(Dataset records)
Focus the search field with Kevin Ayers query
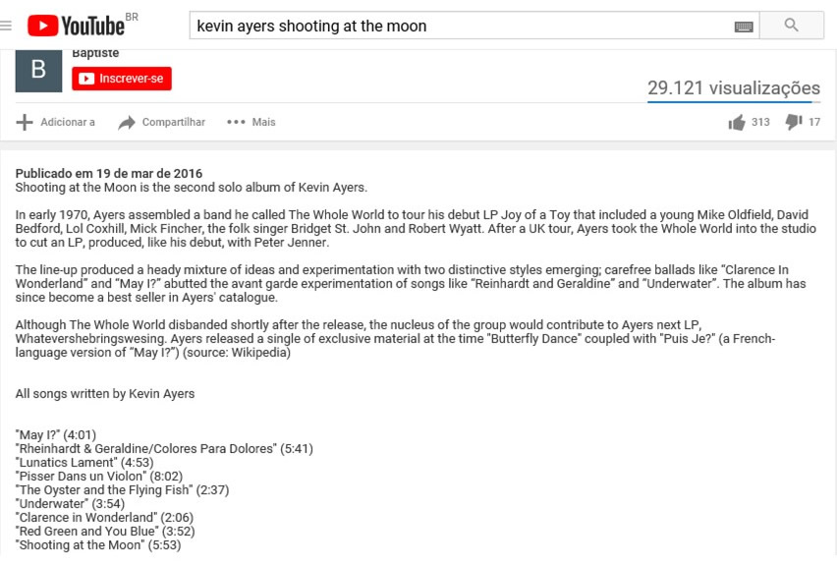The width and height of the screenshot is (837, 566). click(x=462, y=27)
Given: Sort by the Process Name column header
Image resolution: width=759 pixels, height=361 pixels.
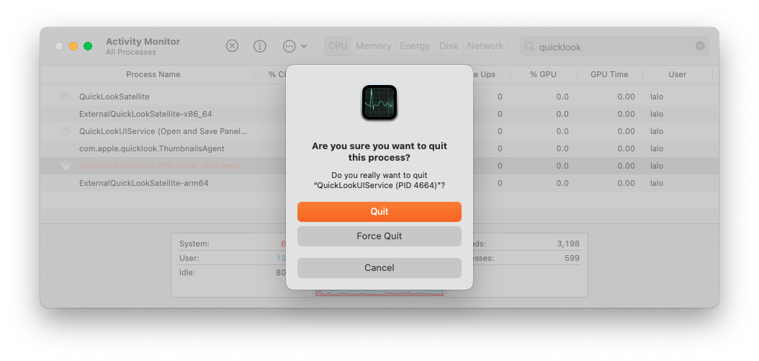Looking at the screenshot, I should (153, 75).
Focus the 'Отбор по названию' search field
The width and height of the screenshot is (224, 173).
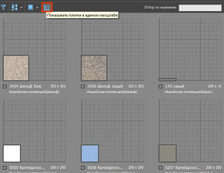pyautogui.click(x=200, y=8)
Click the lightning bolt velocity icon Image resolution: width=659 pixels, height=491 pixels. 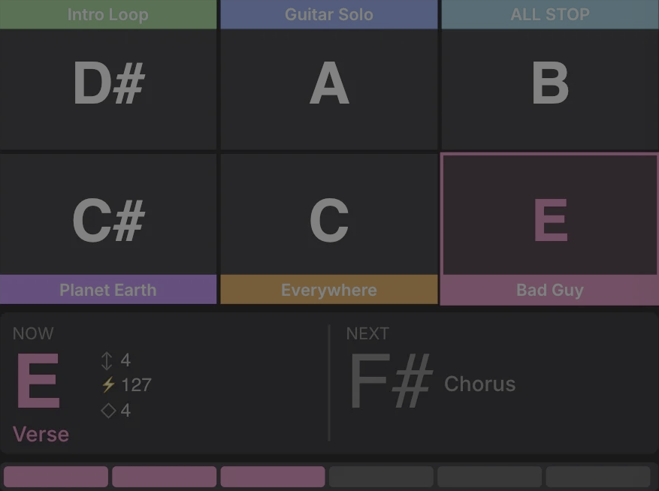pyautogui.click(x=108, y=385)
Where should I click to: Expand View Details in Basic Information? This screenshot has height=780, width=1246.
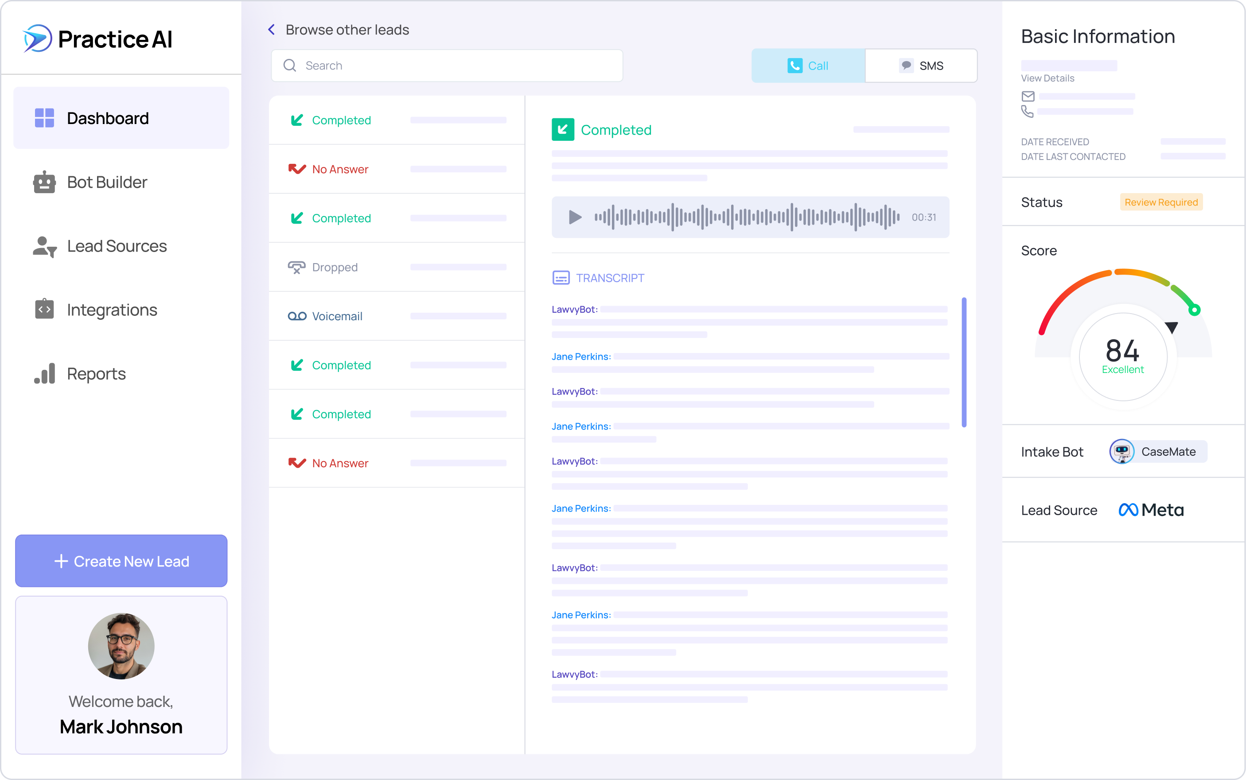(1047, 78)
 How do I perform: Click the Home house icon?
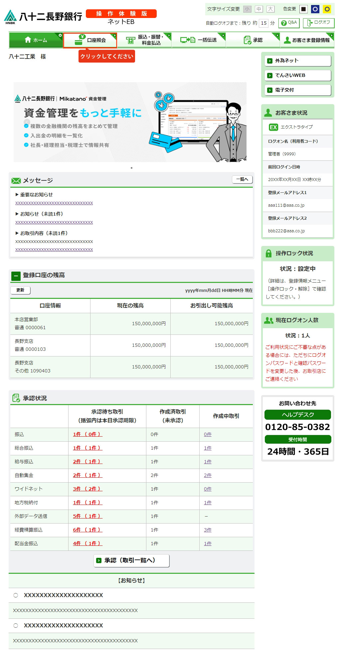(x=28, y=40)
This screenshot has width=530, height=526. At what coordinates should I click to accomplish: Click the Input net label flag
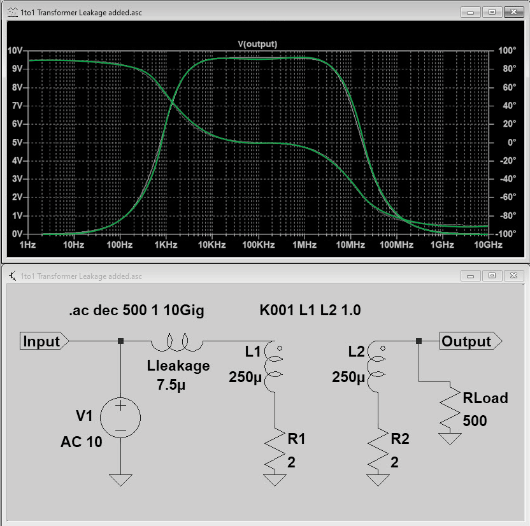coord(45,341)
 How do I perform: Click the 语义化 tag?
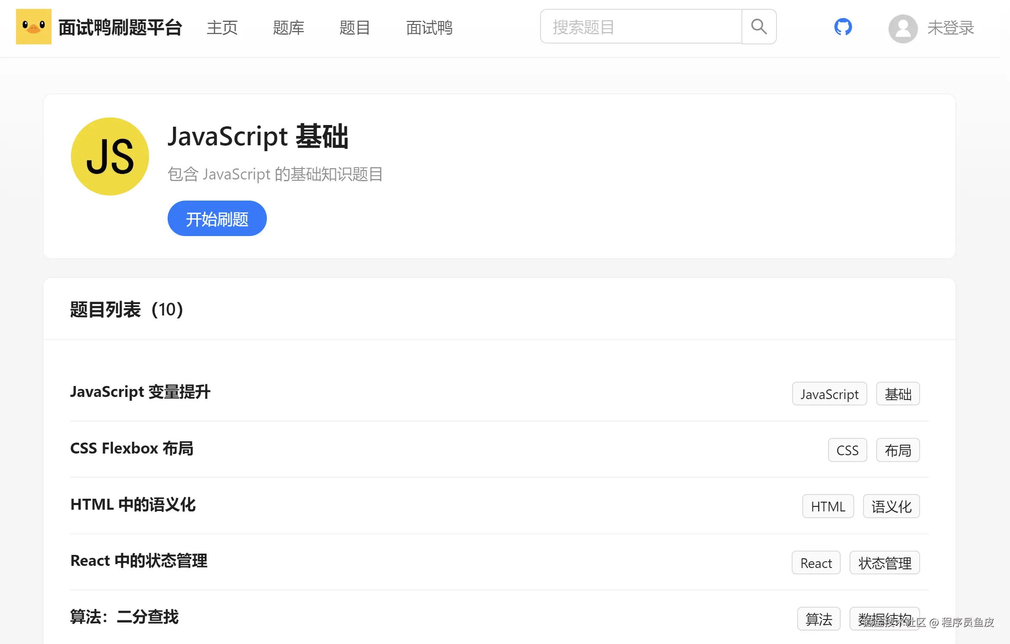(891, 506)
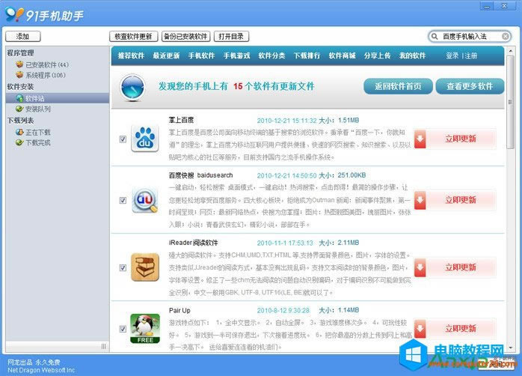Select 系统程序 (106) in sidebar
Viewport: 522px width, 376px height.
45,75
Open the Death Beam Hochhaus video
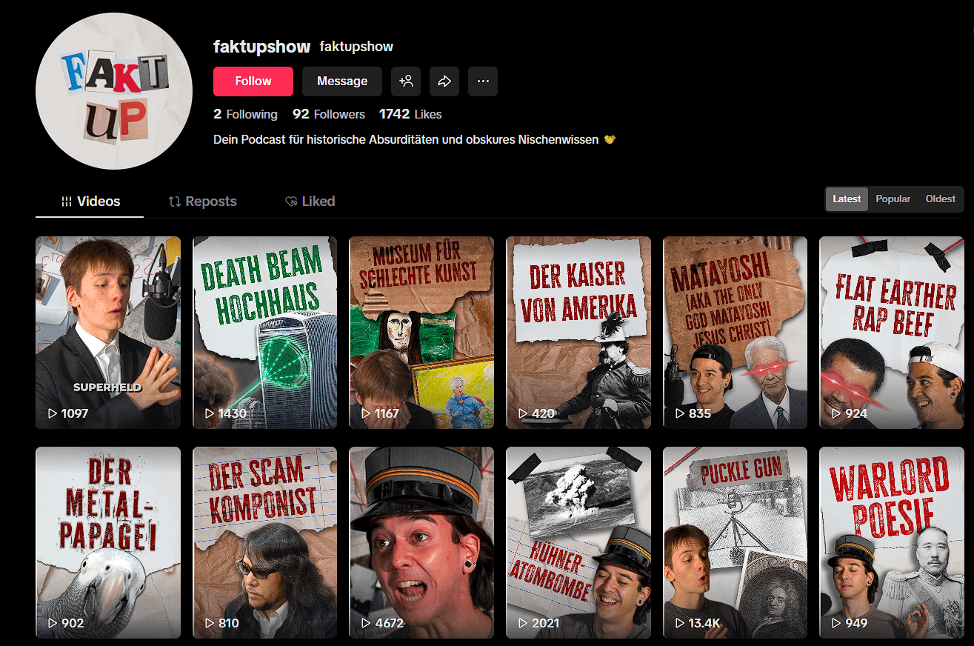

■ Task objective ■
List every line of the entries above that contains the word "perform". Case counts.

■ Solved exercise ■
 How do I perform: Click the Home house icon?
 How do I perform: Click the 语义化 tag?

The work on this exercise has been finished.